Our paper Narrow optical linewidths and spin pumping on charge-tunable close-to-surface self-assembled quantum dots in an ultrathin diode has been published in Physical Review B. The paper is part of a successful collaboration with our partners at the Ruhr Universität Bochum and the University of Copenhagen. In this work, InGaAs self-assembled quantum dots are embedded into an ultrathin p-i-n-i-n diode structure allowing for the deterministic charging of the quantum dots in the Coulomb blockade regime. The bias voltages, and thus tunnelling currents, can be kept very small, a particular advantage of the p-i-n-i-n diode. These excellent electrical properties allowed us to demonstrate narrow optical linewidths as well as optical spin pumping on single quantum dots in this ultrathin diode structure. The structure is fully compatible with the fabrication of photonic crystals. At least the editor seems to like it: the work was highlighted as an “Editor’s Suggestion”, as was another paper (Indistinguishable and efficient single photons from a quantum dot in a planar nanobeam waveguide) just recently published as part of this collaboration!

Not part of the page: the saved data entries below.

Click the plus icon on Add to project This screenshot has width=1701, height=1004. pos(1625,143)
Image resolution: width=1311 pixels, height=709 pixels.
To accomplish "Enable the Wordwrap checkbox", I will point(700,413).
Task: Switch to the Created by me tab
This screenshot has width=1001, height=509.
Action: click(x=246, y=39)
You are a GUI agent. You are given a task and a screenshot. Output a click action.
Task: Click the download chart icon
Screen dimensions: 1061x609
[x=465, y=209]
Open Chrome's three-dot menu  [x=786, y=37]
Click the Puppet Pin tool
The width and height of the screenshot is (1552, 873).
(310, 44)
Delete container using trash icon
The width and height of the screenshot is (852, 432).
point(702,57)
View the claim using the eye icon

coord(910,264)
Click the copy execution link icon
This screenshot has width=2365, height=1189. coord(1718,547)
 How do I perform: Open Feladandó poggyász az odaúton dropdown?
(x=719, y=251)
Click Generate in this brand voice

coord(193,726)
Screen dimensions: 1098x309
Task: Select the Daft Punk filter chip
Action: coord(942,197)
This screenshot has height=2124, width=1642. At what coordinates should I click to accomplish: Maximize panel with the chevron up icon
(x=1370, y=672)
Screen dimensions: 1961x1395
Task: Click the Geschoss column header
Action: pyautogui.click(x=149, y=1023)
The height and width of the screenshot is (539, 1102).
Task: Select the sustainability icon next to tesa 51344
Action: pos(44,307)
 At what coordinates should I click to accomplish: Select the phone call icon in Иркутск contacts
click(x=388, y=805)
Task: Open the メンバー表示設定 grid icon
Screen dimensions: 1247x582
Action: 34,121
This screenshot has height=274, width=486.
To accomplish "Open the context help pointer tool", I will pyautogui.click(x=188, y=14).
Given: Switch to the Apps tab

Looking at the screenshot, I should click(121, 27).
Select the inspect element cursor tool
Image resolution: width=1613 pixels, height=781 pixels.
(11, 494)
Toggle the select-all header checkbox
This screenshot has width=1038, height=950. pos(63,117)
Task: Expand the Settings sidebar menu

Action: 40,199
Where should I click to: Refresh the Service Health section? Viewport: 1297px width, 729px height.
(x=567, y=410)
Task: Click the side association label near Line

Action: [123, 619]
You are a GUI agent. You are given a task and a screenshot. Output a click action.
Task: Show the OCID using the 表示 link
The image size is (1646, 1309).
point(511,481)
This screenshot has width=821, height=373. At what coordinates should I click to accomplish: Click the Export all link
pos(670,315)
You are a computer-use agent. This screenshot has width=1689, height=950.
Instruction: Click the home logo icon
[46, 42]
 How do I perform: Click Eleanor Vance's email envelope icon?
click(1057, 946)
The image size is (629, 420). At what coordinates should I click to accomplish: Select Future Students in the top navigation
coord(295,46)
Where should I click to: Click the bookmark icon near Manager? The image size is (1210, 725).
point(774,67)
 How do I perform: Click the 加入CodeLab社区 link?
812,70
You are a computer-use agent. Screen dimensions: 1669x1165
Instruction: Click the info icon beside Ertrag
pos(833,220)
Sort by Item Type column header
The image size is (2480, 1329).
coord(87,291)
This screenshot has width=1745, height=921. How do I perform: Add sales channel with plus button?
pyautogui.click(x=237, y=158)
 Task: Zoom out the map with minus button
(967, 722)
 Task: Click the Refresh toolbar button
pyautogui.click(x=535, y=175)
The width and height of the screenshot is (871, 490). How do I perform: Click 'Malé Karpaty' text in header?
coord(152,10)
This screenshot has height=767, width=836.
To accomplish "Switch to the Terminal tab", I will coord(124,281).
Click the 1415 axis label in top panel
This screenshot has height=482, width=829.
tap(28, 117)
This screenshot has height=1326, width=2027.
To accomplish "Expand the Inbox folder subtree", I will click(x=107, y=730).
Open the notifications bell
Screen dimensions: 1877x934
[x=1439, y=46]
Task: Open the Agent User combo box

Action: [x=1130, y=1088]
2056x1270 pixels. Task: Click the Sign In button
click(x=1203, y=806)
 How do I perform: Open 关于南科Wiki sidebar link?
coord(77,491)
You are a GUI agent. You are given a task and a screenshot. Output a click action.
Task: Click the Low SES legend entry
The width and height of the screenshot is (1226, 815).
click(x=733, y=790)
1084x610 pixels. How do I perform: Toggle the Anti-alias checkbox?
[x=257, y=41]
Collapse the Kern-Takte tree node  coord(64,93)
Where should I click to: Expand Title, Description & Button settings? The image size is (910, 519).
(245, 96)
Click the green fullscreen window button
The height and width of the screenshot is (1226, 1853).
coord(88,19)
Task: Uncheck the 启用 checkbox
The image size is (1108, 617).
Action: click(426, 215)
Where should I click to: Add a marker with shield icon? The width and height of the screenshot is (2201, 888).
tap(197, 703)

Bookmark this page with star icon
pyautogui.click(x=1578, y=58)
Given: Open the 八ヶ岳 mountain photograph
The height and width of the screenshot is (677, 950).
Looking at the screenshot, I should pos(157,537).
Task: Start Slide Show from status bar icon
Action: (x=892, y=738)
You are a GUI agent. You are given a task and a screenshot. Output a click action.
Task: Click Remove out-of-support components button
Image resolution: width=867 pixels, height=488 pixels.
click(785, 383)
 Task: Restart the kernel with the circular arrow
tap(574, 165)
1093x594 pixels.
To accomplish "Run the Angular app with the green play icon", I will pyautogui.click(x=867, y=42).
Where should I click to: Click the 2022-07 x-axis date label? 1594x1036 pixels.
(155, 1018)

With great pleasure we announce that Dr. Immo Söllner, postdoctoral researcher in the Nano-Photonics Group, has been awarded a Marie-Skłodowska-Curie Individual Fellowship for the project “Emitter-mediated Photon-Phonon InteraCtion (EPPIC)”. The project will focus on engineering the interaction of single seminconductor quantum dots with the phononic environment. Immo will work closely with PhDs and postdoctoral researchers at the University of Basel to carry out this project and will profit greatly from a close collaboration with European partners in Germany and Denmark. We thank the European Union for the generous support and hope that our work will help exploit the potential of quantum science!
Our paper Fabrication of mirror templates in silica with micron-sized radii of curvature was published in Applied Physics Letters. Routinely, we use a laser ablation process to create mirror templates in silica, usually on flat substrates but also on the end facets of optical fibres. For cavity QED applications, the mode volume should be small. We therefore strive to make the radius of curvature as small as possible. However, while the standard process can produce radii down to 5 microns or so, there is a strong correlation between radius and depth – as the radius decreases, the depth increases – such that the smallest radii templates do not support stable cavity modes. In this paper we describe two techniques which allow shallow, small-radius mirror templates to be fabricated. The essential advantage of the laser ablation technique, the creation of super-smooth surfaces, is retained and we demonstrate stable, small-radius microcavity modes with mirror-limited finesse values up to 25,000.